Turkish president’s emphasis that “a stable and politically unified Syria would benefit the entire region,” along with Sisi’s statements supporting Syria’s unity, indicates that both parties are approaching the issue within a similar framework. However, the language used here is notably more cautious than in the Libya and Gaza files. This caution reflects differing priorities and sensitivities regarding the Syrian crisis, yet the convergence at the discourse level around the common denominator of “preserving Syria’s territorial integrity and sovereignty” creates a diplomatic foundation that prevents divergences from escalating into confrontation. This common ground aligns with the principled decisions of regional organizations such as the Arab League and the Organization of Islamic Cooperation (OIC), of which both Egypt and Türkiye are members, regarding the preservation of Syria’s sovereignty, territorial integrity, and political unity. The institutional framework thus provides a complementary reference point, allowing differences in approach to be managed through multilateral diplomacy rather than generating rivalry.
Although the joint press conferences projected a strong picture of alignment, it is natural that nuances in tone and priorities exist in the two countries’ approaches to regional crises. What stands out, however, is that these differences are addressed through institutional consultation mechanisms. In this context, the regular meetings of the High-Level Strategic Cooperation Council and the decision to hold the third summit in Ankara demonstrate the parties’ intent to treat divergences not as crises but as “manageable diplomatic files.” This suggests that relations are not fragile, but are instead settling into an increasingly institutionalized and predictable framework.
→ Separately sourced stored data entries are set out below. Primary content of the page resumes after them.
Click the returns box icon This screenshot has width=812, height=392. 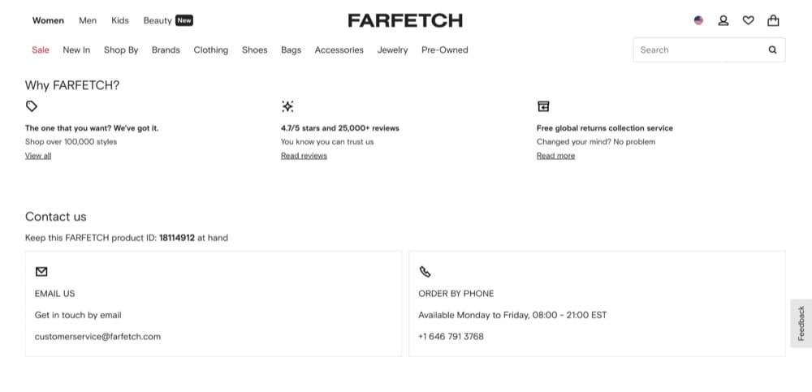[543, 106]
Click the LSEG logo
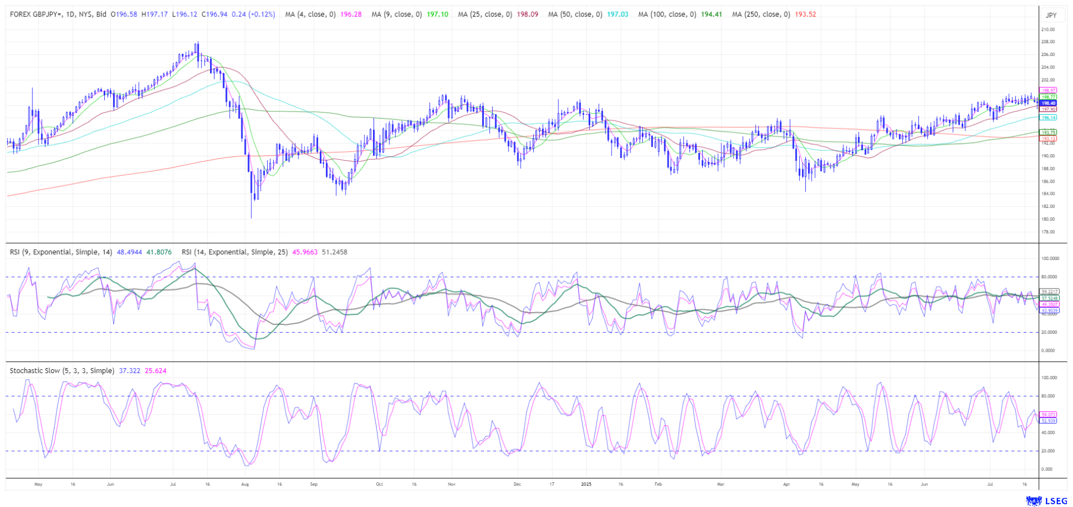The height and width of the screenshot is (507, 1073). [x=1042, y=500]

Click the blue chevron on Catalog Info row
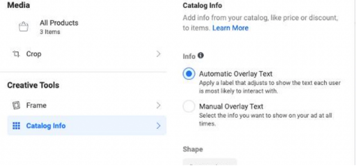[x=159, y=126]
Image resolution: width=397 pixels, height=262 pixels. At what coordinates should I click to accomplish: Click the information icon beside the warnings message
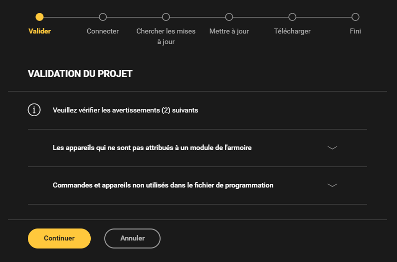click(x=34, y=110)
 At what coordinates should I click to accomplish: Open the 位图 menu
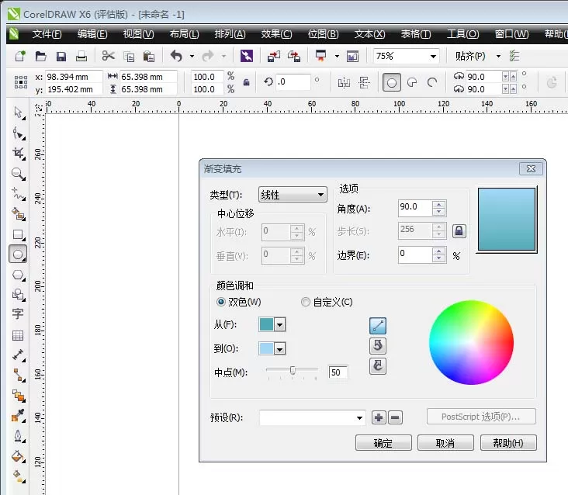323,34

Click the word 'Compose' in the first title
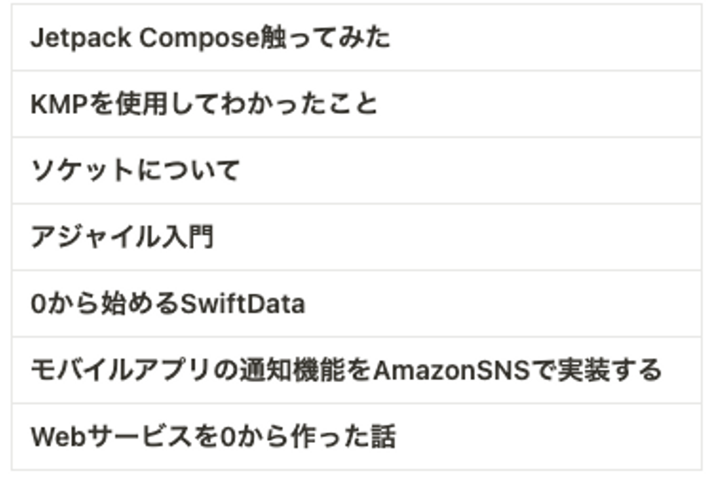coord(199,38)
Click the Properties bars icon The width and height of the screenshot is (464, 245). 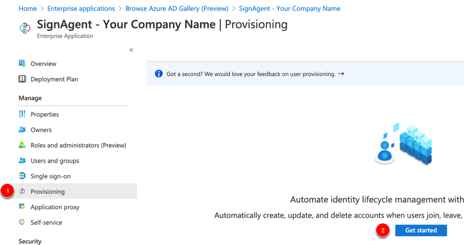[x=22, y=114]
In conclusion, the emerging picture suggests that the new phase in Türkiye-Egypt relations represents not just the normalization of bilateral ties, but the formation of a regional balancing axis. Across a broad crisis geography—from the Eastern Mediterranean to Gaza, Libya, Sudan, and Syria—Ankara and Cairo’s increasing alignment around shared principles points to the emergence of a new line of stability in Middle Eastern and North African geopolitics. This line is not based on absolute consensus, but on “strategic maturity in which differences can be managed without turning into confrontation.” Strengthened economic interdependence, institutionalized diplomatic dialogue, and the expansion of minimum common denominators in regional crises all have the potential to transform Türkiye-Egypt relations into a framework that fosters stability not only for the two countries, but for the wider region. The messages delivered in Cairo thus strongly indicate that Türkiye and Egypt are now guided by “geopolitical reasoning that prioritizes coordination over rivalry.”